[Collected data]
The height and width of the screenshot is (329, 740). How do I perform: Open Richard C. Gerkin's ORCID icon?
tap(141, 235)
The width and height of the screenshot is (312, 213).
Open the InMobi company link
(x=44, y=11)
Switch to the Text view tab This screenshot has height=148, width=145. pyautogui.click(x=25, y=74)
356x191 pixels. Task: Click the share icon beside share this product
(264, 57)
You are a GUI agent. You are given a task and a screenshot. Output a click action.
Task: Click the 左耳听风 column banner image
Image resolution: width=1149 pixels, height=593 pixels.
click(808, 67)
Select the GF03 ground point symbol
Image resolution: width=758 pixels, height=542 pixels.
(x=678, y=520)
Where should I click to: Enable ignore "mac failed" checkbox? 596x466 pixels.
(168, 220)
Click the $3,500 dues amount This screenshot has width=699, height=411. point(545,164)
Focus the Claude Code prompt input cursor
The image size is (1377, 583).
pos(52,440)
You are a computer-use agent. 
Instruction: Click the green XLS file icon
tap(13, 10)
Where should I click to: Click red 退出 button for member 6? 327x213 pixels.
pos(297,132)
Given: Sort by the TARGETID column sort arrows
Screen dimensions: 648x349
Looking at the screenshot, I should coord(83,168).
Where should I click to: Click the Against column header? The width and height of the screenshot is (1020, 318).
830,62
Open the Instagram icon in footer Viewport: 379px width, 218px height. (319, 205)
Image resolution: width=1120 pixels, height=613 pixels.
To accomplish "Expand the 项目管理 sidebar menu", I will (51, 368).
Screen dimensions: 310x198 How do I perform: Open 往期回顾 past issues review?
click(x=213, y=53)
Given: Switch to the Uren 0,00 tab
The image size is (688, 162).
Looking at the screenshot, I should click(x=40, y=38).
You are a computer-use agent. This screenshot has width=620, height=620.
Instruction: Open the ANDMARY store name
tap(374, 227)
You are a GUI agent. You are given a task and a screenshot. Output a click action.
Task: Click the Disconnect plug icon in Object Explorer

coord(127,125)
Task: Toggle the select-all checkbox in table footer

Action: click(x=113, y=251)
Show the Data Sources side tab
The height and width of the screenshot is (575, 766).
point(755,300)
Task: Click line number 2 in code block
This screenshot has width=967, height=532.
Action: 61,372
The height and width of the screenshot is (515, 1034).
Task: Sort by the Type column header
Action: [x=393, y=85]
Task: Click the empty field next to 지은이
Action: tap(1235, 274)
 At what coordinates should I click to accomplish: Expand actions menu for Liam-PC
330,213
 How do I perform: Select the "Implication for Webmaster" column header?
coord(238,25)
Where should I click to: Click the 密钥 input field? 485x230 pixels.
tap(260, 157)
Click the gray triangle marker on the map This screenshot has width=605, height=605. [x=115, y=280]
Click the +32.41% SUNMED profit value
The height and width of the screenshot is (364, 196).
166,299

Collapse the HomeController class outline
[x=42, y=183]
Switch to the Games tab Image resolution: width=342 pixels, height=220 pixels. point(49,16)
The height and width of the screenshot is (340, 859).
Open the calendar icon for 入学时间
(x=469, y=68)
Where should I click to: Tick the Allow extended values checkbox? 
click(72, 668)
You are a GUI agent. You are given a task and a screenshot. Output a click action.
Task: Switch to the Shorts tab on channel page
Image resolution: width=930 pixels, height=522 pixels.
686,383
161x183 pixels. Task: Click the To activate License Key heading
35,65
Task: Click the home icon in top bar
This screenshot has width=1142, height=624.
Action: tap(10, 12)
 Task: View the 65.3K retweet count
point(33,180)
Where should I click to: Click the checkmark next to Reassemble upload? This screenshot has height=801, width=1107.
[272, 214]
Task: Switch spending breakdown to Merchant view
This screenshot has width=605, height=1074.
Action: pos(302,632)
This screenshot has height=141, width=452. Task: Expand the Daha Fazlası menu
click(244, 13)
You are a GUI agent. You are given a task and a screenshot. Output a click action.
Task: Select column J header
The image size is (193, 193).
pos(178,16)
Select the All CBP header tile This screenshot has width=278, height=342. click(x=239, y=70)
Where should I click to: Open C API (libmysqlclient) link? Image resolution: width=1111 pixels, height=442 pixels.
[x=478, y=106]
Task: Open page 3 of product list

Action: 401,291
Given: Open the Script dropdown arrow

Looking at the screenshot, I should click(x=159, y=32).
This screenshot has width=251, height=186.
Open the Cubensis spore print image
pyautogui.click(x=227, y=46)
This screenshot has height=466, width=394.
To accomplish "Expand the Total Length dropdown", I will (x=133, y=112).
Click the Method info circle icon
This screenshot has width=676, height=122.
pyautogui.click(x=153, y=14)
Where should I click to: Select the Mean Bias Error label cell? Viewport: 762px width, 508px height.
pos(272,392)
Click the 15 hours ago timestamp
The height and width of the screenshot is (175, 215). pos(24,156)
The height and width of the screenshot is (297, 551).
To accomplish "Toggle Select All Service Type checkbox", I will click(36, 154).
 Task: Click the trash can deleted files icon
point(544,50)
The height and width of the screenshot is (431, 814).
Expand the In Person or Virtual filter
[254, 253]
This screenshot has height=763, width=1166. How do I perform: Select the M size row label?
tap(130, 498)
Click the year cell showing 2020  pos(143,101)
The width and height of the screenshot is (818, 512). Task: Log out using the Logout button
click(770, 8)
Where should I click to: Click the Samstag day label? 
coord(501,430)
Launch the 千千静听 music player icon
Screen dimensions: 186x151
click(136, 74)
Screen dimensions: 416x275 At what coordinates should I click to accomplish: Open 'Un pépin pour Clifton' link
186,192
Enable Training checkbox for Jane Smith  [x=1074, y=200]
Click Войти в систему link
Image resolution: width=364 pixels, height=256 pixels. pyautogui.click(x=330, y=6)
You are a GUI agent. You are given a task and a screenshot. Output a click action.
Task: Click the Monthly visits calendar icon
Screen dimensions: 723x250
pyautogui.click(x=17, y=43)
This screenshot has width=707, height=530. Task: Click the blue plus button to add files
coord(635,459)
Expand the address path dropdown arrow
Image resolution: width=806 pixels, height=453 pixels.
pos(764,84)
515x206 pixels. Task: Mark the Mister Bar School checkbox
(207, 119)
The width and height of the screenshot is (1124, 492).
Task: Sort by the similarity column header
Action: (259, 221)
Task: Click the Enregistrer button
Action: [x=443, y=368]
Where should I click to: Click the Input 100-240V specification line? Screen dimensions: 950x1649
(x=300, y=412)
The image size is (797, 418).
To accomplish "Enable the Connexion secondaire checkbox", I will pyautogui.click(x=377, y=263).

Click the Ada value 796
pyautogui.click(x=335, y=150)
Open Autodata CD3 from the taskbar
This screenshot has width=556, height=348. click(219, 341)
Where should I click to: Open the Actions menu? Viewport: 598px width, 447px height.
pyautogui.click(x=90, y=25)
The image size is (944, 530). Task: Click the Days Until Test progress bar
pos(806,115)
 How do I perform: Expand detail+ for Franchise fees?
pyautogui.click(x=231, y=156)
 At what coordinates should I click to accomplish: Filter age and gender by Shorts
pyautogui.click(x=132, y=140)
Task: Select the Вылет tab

## Work to complete
Set all of the entries down again, exactly as they were given.

## Exercise result
The height and width of the screenshot is (329, 740). How do I perform: Open Richard C. Gerkin's ORCID icon?
tap(141, 235)
The width and height of the screenshot is (312, 213).
Open the InMobi company link
(x=44, y=11)
Switch to the Text view tab This screenshot has height=148, width=145. pyautogui.click(x=25, y=74)
356x191 pixels. Task: Click the share icon beside share this product
(264, 57)
You are a GUI agent. You are given a task and a screenshot. Output a click action.
Task: Click the 左耳听风 column banner image
Image resolution: width=1149 pixels, height=593 pixels.
click(808, 67)
Select the GF03 ground point symbol
Image resolution: width=758 pixels, height=542 pixels.
(x=678, y=520)
Where should I click to: Enable ignore "mac failed" checkbox? 596x466 pixels.
(168, 220)
Click the $3,500 dues amount This screenshot has width=699, height=411. point(545,164)
Focus the Claude Code prompt input cursor
The image size is (1377, 583).
pos(52,440)
You are a computer-use agent. 
Instruction: Click the green XLS file icon
tap(13, 10)
Where should I click to: Click red 退出 button for member 6? 327x213 pixels.
pos(297,132)
Given: Sort by the TARGETID column sort arrows
Screen dimensions: 648x349
Looking at the screenshot, I should coord(83,168).
Where should I click to: Click the Against column header? The width and height of the screenshot is (1020, 318).
830,62
Open the Instagram icon in footer Viewport: 379px width, 218px height. (319, 205)
Image resolution: width=1120 pixels, height=613 pixels.
To accomplish "Expand the 项目管理 sidebar menu", I will (51, 368).
Screen dimensions: 310x198 How do I perform: Open 往期回顾 past issues review?
click(x=213, y=53)
Given: Switch to the Uren 0,00 tab
The image size is (688, 162).
Looking at the screenshot, I should click(x=40, y=38).
You are a computer-use agent. This screenshot has width=620, height=620.
Instruction: Open the ANDMARY store name
tap(374, 227)
You are a GUI agent. You are given a task and a screenshot. Output a click action.
Task: Click the Disconnect plug icon in Object Explorer

coord(127,125)
Task: Toggle the select-all checkbox in table footer

Action: click(x=113, y=251)
Show the Data Sources side tab
The height and width of the screenshot is (575, 766).
point(755,300)
Task: Click line number 2 in code block
This screenshot has width=967, height=532.
Action: 61,372
The height and width of the screenshot is (515, 1034).
Task: Sort by the Type column header
Action: [x=393, y=85]
Task: Click the empty field next to 지은이
Action: tap(1235, 274)
 At what coordinates should I click to accomplish: Expand actions menu for Liam-PC
330,213
 How do I perform: Select the "Implication for Webmaster" column header?
coord(238,25)
Where should I click to: Click the 密钥 input field? 485x230 pixels.
tap(260, 157)
Click the gray triangle marker on the map This screenshot has width=605, height=605. [x=115, y=280]
Click the +32.41% SUNMED profit value
The height and width of the screenshot is (364, 196).
166,299

Collapse the HomeController class outline
[x=42, y=183]
Switch to the Games tab Image resolution: width=342 pixels, height=220 pixels. point(49,16)
The height and width of the screenshot is (340, 859).
Open the calendar icon for 入学时间
(x=469, y=68)
Where should I click to: Tick the Allow extended values checkbox? 
click(72, 668)
You are a GUI agent. You are given a task and a screenshot. Output a click action.
Task: Switch to the Shorts tab on channel page
Image resolution: width=930 pixels, height=522 pixels.
686,383
161x183 pixels. Task: Click the To activate License Key heading
35,65
Task: Click the home icon in top bar
This screenshot has width=1142, height=624.
Action: tap(10, 12)
 Task: View the 65.3K retweet count
point(33,180)
Where should I click to: Click the checkmark next to Reassemble upload? This screenshot has height=801, width=1107.
[272, 214]
Task: Switch spending breakdown to Merchant view
This screenshot has width=605, height=1074.
Action: pos(302,632)
This screenshot has height=141, width=452. Task: Expand the Daha Fazlası menu
click(244, 13)
You are a GUI agent. You are given a task and a screenshot. Output a click action.
Task: Select column J header
The image size is (193, 193).
pos(178,16)
Select the All CBP header tile This screenshot has width=278, height=342. click(x=239, y=70)
Where should I click to: Open C API (libmysqlclient) link? Image resolution: width=1111 pixels, height=442 pixels.
[x=478, y=106]
Task: Open page 3 of product list

Action: 401,291
Given: Open the Script dropdown arrow

Looking at the screenshot, I should click(x=159, y=32).
This screenshot has width=251, height=186.
Open the Cubensis spore print image
pyautogui.click(x=227, y=46)
This screenshot has height=466, width=394.
To accomplish "Expand the Total Length dropdown", I will (x=133, y=112).
Click the Method info circle icon
This screenshot has width=676, height=122.
pyautogui.click(x=153, y=14)
Where should I click to: Select the Mean Bias Error label cell? Viewport: 762px width, 508px height.
pos(272,392)
Click the 15 hours ago timestamp
The height and width of the screenshot is (175, 215). pos(24,156)
The height and width of the screenshot is (297, 551).
To accomplish "Toggle Select All Service Type checkbox", I will click(36, 154).
 Task: Click the trash can deleted files icon
point(544,50)
The height and width of the screenshot is (431, 814).
Expand the In Person or Virtual filter
[254, 253]
This screenshot has height=763, width=1166. How do I perform: Select the M size row label?
tap(130, 498)
Click the year cell showing 2020  pos(143,101)
The width and height of the screenshot is (818, 512). Task: Log out using the Logout button
click(770, 8)
Where should I click to: Click the Samstag day label? 
coord(501,430)
Launch the 千千静听 music player icon
Screen dimensions: 186x151
click(136, 74)
Screen dimensions: 416x275 At what coordinates should I click to accomplish: Open 'Un pépin pour Clifton' link
186,192
Enable Training checkbox for Jane Smith  [x=1074, y=200]
Click Войти в систему link
Image resolution: width=364 pixels, height=256 pixels. pyautogui.click(x=330, y=6)
You are a GUI agent. You are given a task and a screenshot. Output a click action.
Task: Click the Monthly visits calendar icon
Screen dimensions: 723x250
pyautogui.click(x=17, y=43)
This screenshot has width=707, height=530. Task: Click the blue plus button to add files
coord(635,459)
Expand the address path dropdown arrow
Image resolution: width=806 pixels, height=453 pixels.
pos(764,84)
515x206 pixels. Task: Mark the Mister Bar School checkbox
(207, 119)
The width and height of the screenshot is (1124, 492).
Task: Sort by the similarity column header
Action: (259, 221)
Task: Click the Enregistrer button
Action: [x=443, y=368]
Where should I click to: Click the Input 100-240V specification line? Screen dimensions: 950x1649
(x=300, y=412)
The image size is (797, 418).
To accomplish "Enable the Connexion secondaire checkbox", I will pyautogui.click(x=377, y=263).

Click the Ada value 796
pyautogui.click(x=335, y=150)
Open Autodata CD3 from the taskbar
This screenshot has width=556, height=348. click(219, 341)
Where should I click to: Open the Actions menu? Viewport: 598px width, 447px height.
pyautogui.click(x=90, y=25)
The image size is (944, 530). Task: Click the Days Until Test progress bar
pos(806,115)
 How do I perform: Expand detail+ for Franchise fees?
pyautogui.click(x=231, y=156)
 At what coordinates should I click to accomplish: Filter age and gender by Shorts
pyautogui.click(x=132, y=140)
Task: Select the Вылет tab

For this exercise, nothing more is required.